Nick Abourizk loves acting.
He got bitten by the theater bug after performing in an eighth-grade play. He tried sports in high school, but his friends pulled him back into theater. Still, he never thought of acting as a viable career.
During his senior year of high school, Abourizk got a job as a pharmacy tech. When he applied to UMass Lowell, he declared a biology major, thinking he’d teach high school biology or go to pharmacy school and prepare for a “real” job after graduation.
“I thought acting was a fantasy, a childish dream, and that I needed to move on,” he says.
Abourizk needed an arts or humanities course, though, so he signed up for an acting class in the English Department’s Theatre Arts Program
“I realized I was spending more time rehearsing scenes than studying,” he says. “I’d started filling out my applications to pharmacy schools, but I was so miserable at that point that I told my parents I was switching my major to English.”
He jumped into the Theatre Arts Program with a passion, acting in every production he could and studying hard – all while working his way through school with his job at Walgreen’s, a campus job acting as a “simulation patient” for students in the nursing program, a paid marketing and publicity internship in the Theatre Arts Program and another as a student mentor for a first-year seminar. 
Abourizk played the title role in the Theatre Arts production of “Macbeth” in the fall of his senior year. And then he learned he was going to receive an Oprah Winfrey Scholarship. The university had awarded him other scholarships and financial aid, but being nominated for the Winfrey Scholarship by his professors and then winning it gave him an even bigger boost.
“There’s a lot of stigma around the arts and humanities. People write off artists as dreamers, so to get a scholarship while pursuing a degree in the arts is really validating,” he says.
He thought his parents believed that pursuing a career in the arts was a waste of time and talent, so he hadn’t told them he planned to be an actor. They assumed he was going to be an English teacher. 
Then Abourizk’s mother came to see Chancellor Jacquie Moloney’s conversation with Winfrey at the Tsongas Center, where her son appeared onstage as one of the first six Winfrey Scholarship recipients. On the drive home, Abourizk worked up the courage to tell his mother about his aspiration to act.

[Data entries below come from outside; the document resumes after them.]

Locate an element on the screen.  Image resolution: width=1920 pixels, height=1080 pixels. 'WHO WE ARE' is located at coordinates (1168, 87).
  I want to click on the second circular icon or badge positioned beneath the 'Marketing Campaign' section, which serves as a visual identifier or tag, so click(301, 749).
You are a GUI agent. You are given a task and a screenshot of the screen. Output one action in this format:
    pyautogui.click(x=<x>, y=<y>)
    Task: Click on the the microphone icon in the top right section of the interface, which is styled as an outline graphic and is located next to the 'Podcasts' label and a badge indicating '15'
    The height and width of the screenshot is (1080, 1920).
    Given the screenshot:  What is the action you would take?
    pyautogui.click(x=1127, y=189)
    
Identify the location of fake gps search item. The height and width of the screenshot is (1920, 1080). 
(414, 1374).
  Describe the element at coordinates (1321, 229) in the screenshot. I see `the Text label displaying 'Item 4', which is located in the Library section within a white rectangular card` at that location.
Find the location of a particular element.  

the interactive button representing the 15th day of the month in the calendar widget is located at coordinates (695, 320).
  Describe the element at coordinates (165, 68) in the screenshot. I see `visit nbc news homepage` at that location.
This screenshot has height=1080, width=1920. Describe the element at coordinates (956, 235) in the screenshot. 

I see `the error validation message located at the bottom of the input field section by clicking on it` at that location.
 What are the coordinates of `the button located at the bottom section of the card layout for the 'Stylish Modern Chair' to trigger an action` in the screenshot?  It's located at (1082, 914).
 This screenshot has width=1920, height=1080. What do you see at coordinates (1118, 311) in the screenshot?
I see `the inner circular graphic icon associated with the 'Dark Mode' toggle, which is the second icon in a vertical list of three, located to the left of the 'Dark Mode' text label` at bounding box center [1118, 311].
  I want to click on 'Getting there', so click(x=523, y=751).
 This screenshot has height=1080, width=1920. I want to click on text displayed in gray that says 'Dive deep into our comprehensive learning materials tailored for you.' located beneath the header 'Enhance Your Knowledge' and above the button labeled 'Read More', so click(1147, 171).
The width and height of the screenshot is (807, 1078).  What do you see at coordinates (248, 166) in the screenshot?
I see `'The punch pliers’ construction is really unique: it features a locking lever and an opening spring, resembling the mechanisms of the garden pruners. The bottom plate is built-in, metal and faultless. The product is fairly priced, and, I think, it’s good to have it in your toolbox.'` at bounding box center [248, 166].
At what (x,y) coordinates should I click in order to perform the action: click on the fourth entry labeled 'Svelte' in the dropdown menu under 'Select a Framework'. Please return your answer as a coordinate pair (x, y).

“She wasn’t upset at all,” he says. “She said, ‘Why should you be scared to tell me? You should do what you want to do.’”
Abourizk was also thrilled – and inspired – by the opportunity to meet Winfrey, an Academy Award-nominated actress and media star, backstage. 
“She’s fighting against the entire society based on her gender and race,” he says. “I realized that if she can do it, I can do it. I walked out of there a changed man.”